* [What is expected]
From the first line to the last, reproduce the records below exactly, omitting any picture.

* [Source information]
--- START ---
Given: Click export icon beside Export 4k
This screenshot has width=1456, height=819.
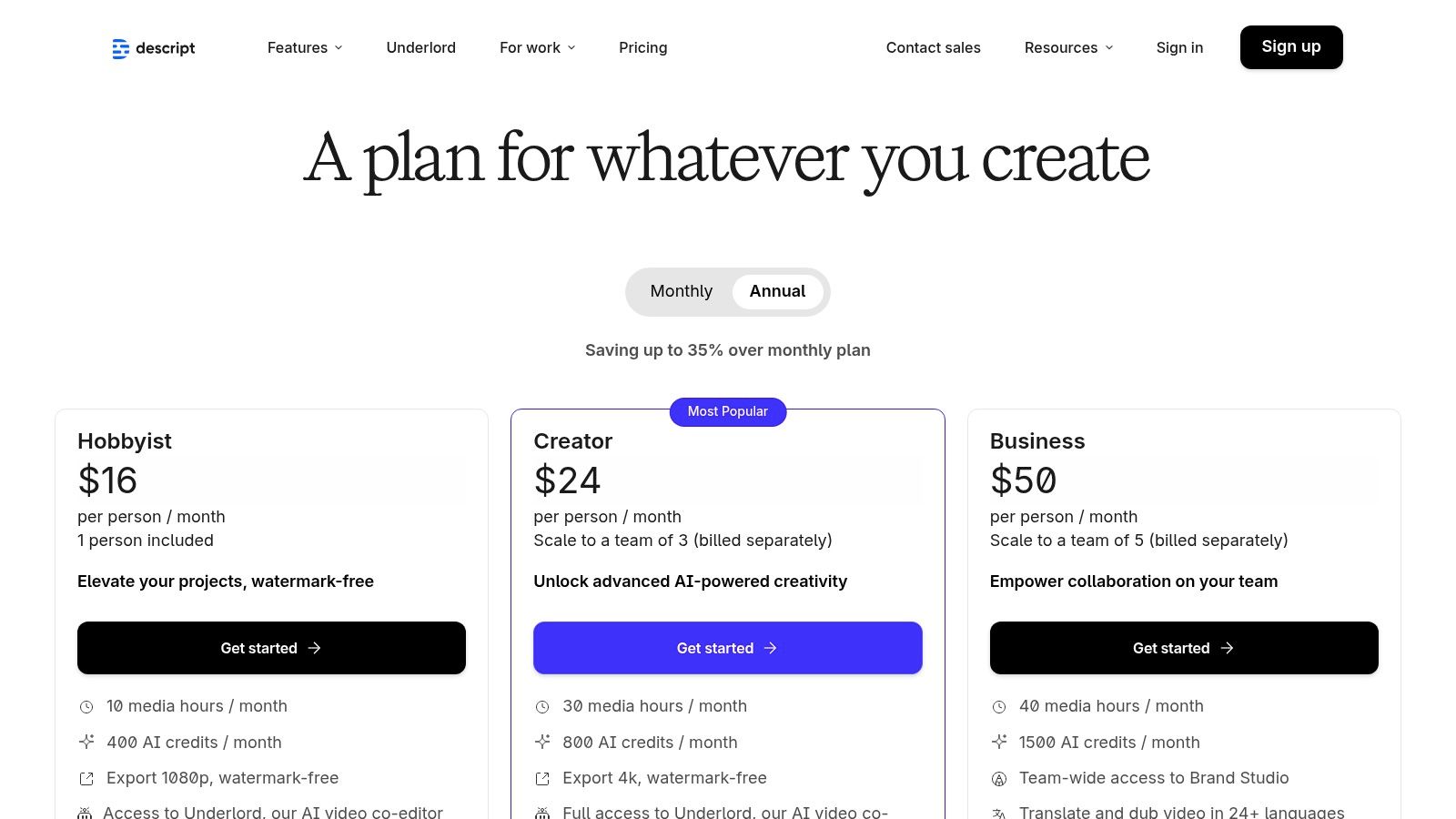Looking at the screenshot, I should click(x=542, y=779).
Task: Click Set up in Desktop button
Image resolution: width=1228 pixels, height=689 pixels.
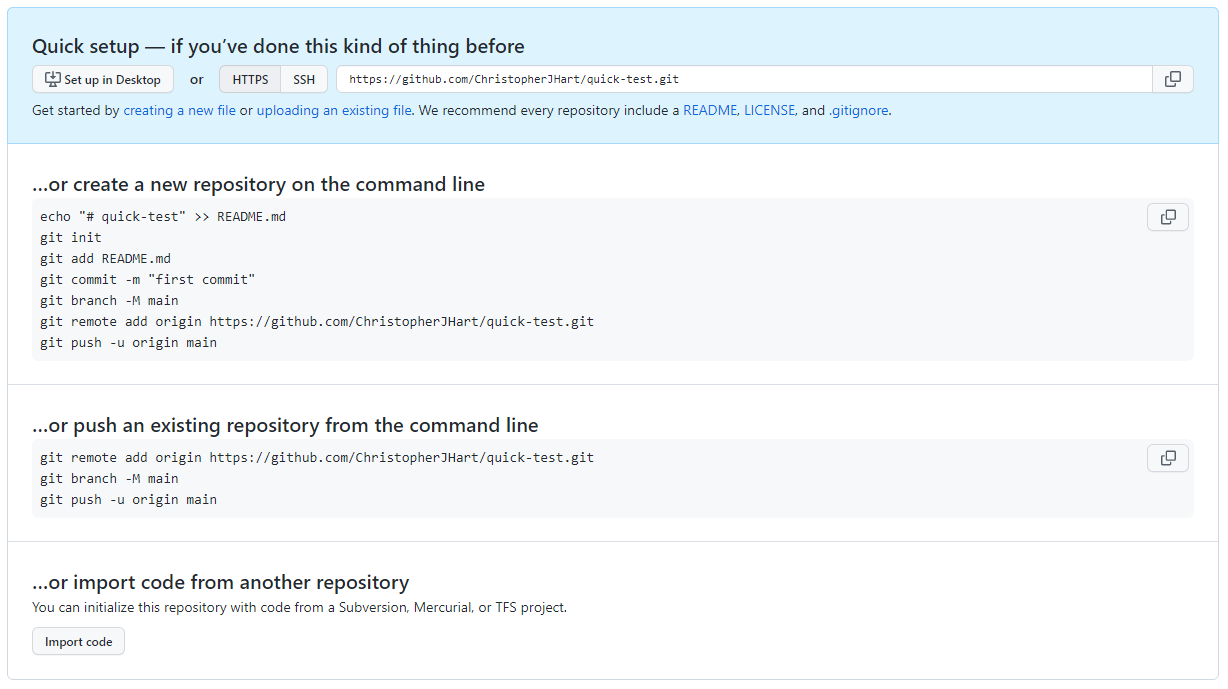Action: pyautogui.click(x=103, y=80)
--- END ---
* [Solution to the exercise]
Given: Click export icon beside Export 4k
This screenshot has width=1456, height=819.
Looking at the screenshot, I should click(x=542, y=779).
Task: Click Set up in Desktop button
Image resolution: width=1228 pixels, height=689 pixels.
Action: pyautogui.click(x=103, y=80)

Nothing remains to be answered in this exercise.